Set tasks:
[1] According to the passage on Galveston housing after Ike, what share of Galveston households rented before the storm?
[2] Extend the passage on Galveston housing after Ike with a few more sentences that pick up from its final one.

Text provided:
[Begin]

And since Ike, changes on the island have altered the housing landscape.
Ike damaged a huge number of island homes, some beyond repair. All public housing was damaged so badly officials decided to knock it down. It still has not been replaced in full.
Owners with insurance rebuilt, some of them improving their homes and sprucing up run-down neighborhood blocks.
Others fled by necessity to the county mainland and beyond. Some came back and many didn’t.
After Ike, rents skyrocketed, changing the public perception that Galveston was an affordable place to live.
Galveston had long been a place where a majority of residents rented rather than owned their homes, and that didn’t change. Before Ike, 56 percent of Galveston households were renters; now it’s 57 percent, compared with 40 percent in the Houston region, according to the U.S. Census Bureau.
At the same time, “For Rent” and “Vacation Home” signs proliferated in Galveston as short-term rental units crept across the city.

[End]

Given data:
[Begin]

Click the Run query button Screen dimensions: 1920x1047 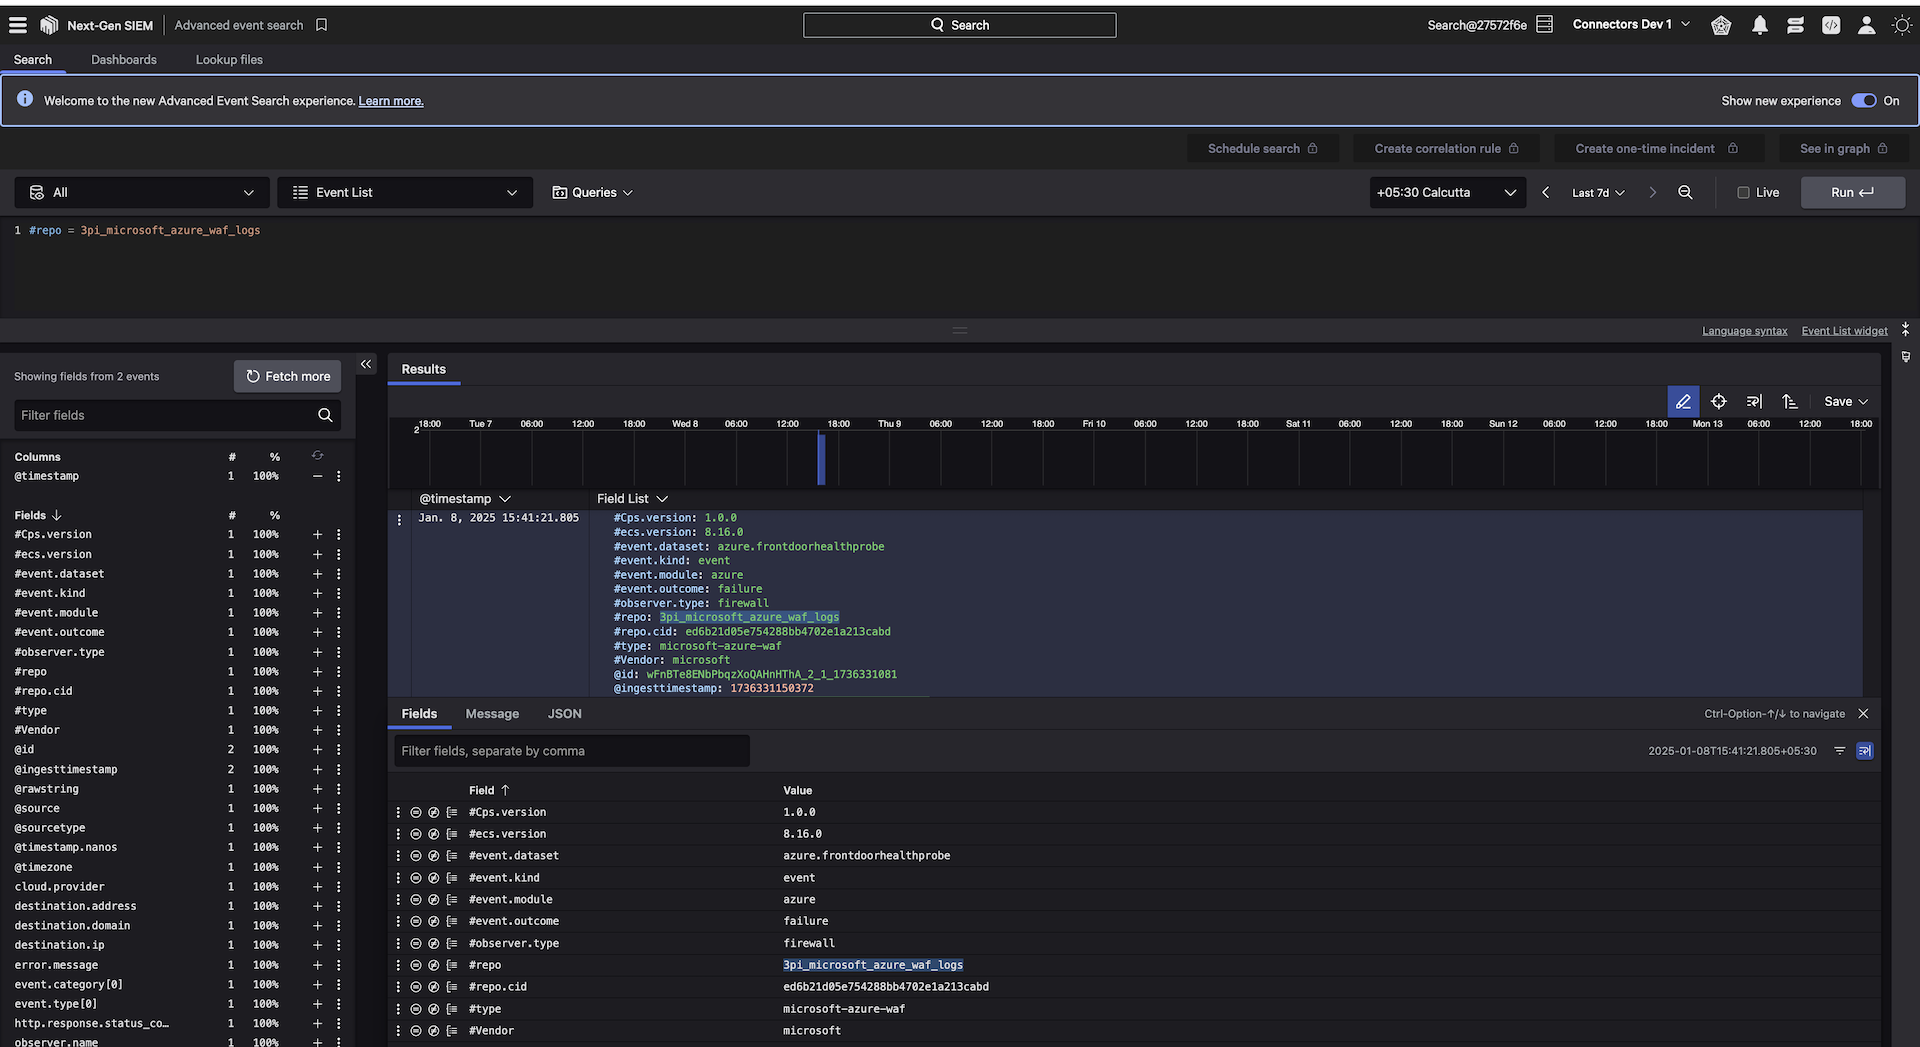[x=1852, y=192]
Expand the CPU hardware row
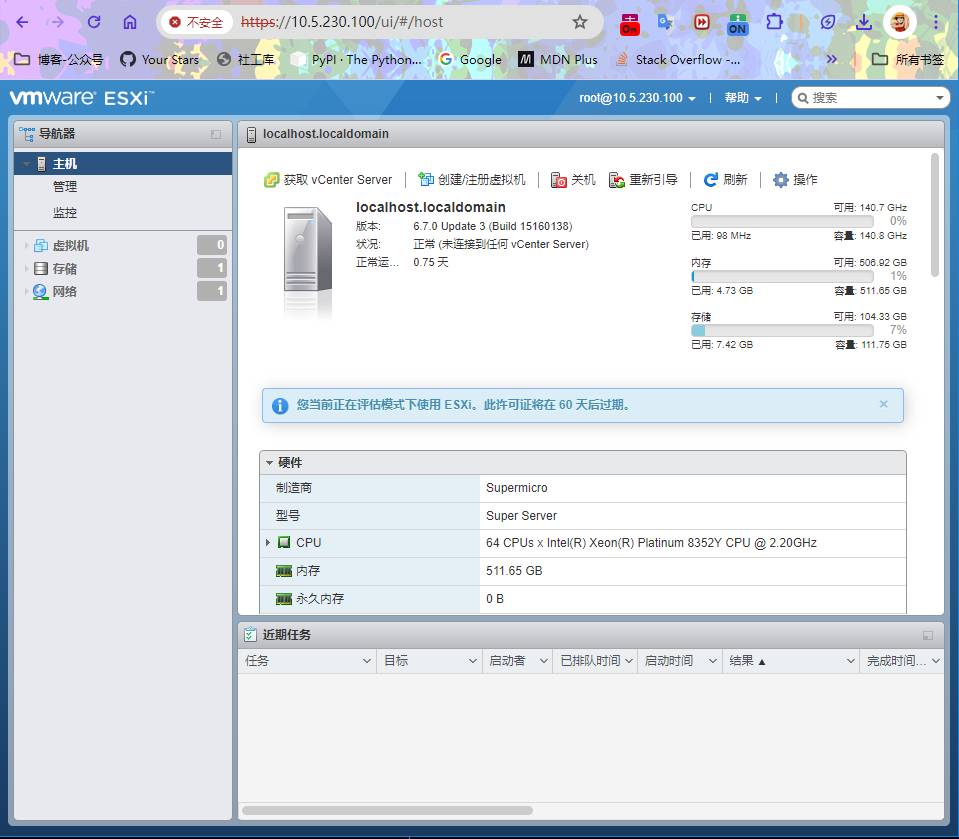Screen dimensions: 959x839 click(268, 543)
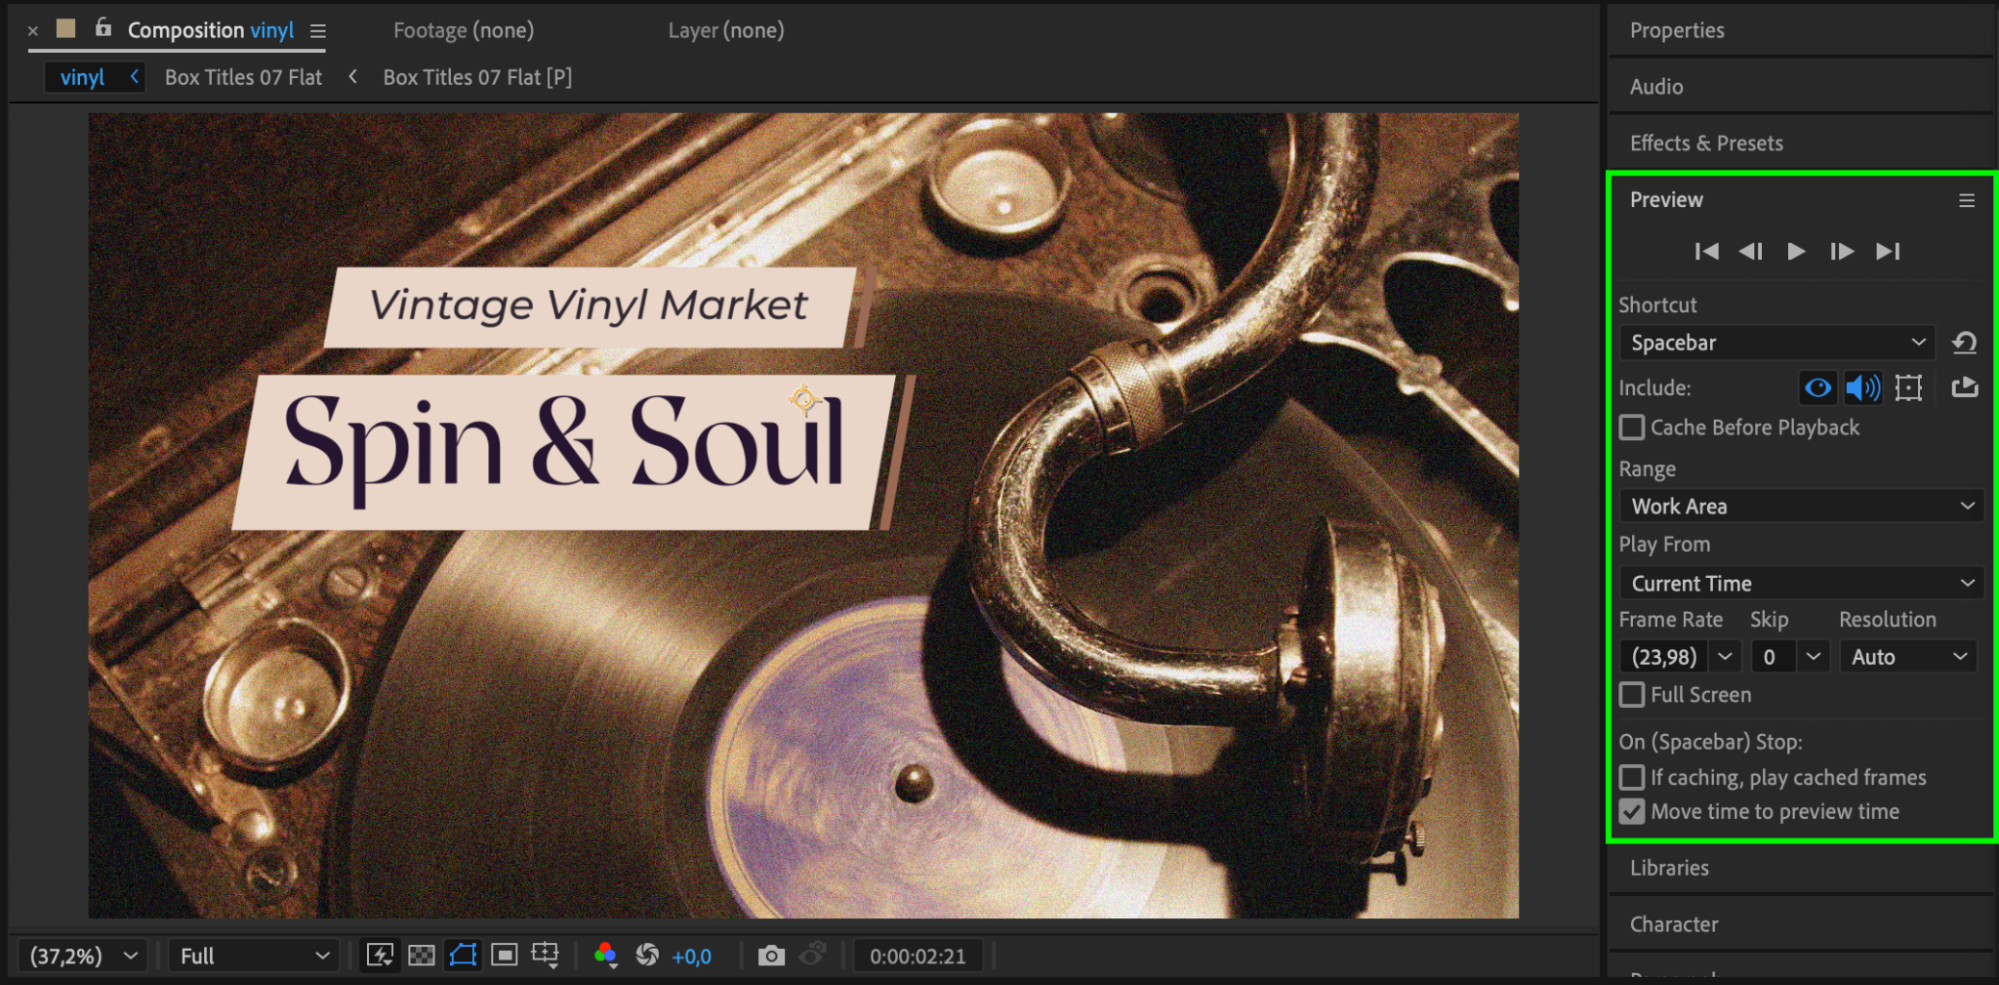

[End]

The responses:
[1] 56 percent

[2]
After Ike, the need for service workers to support tourism and provide basic services increased, driving a need for affordable rents. In 2018, about one in six of all island jobs were in the accommodation and food services industry, paying an average $19,246 a year, compared with an average wage of $47,734 across all industries, according to the Bureau of Labor Statistics.
Galveston became even more a commuter city than it was before, a place where the population doubles every day when workers drive across the causeway for work, then leave at night for their homes on the mainland.
Housing prices for homeowners in Galveston increased by more than a third in the decade after Ike to a median price in 2018 of $207,800.
Meanwhile, up north in the county, subdivisions sprouted and populations increased exponentially.
These are the housing narratives city leaders, real estate experts, neighborhood organizations, employers and nonprofit planning groups, a decade after Ike, are hearing and attempting to understand, adjust to or rectify.
They are the narratives residents live every day.
Out of this housing narrative, a community-wide conversation has arisen about whether these trends determine what Galveston will be in the future or whether the housing situation can be set on a different course.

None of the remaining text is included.